Which lines of the data below contain the string "pyautogui" with its case matching exactly? Show each of those lines in full.
━━━━━ Material ━━━━━
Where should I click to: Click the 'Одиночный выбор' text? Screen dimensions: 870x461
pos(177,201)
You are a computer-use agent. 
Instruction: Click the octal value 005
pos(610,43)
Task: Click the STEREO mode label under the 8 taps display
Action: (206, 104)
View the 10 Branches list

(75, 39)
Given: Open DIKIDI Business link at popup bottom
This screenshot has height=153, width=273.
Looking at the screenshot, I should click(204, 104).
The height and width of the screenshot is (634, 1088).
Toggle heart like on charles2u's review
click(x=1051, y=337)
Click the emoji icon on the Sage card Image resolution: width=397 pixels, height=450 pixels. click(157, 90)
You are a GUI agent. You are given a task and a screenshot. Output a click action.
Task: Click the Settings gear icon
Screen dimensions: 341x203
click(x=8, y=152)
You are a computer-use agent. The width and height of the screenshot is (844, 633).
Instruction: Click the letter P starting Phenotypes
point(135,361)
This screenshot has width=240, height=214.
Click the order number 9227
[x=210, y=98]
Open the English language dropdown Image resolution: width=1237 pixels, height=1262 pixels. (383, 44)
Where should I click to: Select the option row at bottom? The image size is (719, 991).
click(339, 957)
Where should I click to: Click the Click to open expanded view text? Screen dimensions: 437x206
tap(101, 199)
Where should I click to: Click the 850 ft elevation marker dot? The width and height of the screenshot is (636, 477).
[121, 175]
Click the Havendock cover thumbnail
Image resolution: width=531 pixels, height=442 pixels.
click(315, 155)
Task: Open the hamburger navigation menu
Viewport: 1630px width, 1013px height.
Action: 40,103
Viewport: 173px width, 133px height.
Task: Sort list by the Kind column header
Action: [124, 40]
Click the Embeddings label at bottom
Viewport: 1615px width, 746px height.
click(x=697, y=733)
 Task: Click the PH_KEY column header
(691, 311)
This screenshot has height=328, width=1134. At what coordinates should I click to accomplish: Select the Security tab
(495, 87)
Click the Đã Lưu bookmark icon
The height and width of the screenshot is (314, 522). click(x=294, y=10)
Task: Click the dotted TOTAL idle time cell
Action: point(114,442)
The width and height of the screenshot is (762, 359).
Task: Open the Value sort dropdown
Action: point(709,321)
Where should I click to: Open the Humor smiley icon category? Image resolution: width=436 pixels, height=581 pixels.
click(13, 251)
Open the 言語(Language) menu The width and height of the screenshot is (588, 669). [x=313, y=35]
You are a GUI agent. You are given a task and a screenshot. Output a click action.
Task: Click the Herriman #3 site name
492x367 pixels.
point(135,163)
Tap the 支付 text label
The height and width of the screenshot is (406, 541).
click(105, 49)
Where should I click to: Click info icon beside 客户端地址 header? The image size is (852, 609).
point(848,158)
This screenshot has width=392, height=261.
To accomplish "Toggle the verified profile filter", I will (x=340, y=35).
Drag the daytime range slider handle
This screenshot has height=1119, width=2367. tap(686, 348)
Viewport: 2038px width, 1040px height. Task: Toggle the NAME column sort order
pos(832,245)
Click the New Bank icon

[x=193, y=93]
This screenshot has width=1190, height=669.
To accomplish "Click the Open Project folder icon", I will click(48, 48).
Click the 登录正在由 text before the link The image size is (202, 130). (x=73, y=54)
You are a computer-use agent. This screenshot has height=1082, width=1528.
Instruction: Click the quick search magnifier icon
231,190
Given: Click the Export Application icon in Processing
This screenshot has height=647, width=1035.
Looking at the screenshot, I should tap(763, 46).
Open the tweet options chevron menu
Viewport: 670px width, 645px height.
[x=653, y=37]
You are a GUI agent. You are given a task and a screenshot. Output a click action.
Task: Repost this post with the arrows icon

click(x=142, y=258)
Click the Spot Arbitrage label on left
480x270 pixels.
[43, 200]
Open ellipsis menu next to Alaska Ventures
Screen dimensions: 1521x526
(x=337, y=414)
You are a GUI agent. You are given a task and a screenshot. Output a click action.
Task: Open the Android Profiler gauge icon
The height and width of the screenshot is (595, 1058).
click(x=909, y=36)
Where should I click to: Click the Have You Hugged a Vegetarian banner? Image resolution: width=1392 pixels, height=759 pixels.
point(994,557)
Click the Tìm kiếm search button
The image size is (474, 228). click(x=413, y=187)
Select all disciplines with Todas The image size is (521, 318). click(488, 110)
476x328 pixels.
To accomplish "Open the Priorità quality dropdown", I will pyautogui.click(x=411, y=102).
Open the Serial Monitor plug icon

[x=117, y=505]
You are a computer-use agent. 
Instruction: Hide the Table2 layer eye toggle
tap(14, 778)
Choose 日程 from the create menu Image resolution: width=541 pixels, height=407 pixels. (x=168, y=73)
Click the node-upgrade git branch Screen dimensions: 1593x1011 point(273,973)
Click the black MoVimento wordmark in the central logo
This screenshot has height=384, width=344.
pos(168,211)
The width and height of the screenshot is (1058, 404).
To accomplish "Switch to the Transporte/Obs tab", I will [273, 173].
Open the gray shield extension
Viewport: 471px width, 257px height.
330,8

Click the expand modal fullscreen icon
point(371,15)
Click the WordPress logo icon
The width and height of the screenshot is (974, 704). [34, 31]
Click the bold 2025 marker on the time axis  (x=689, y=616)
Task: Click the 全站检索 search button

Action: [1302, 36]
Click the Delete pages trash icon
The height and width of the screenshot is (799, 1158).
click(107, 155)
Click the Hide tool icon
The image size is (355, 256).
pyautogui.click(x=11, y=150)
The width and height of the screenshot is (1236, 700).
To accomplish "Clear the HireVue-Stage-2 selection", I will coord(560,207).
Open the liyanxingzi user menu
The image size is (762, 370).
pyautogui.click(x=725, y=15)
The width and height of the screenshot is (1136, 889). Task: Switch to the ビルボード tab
━━━━━
Solution to this task:
To accomplish "Open the Priorità quality dropdown", I will pyautogui.click(x=411, y=102).
pyautogui.click(x=11, y=150)
pyautogui.click(x=725, y=15)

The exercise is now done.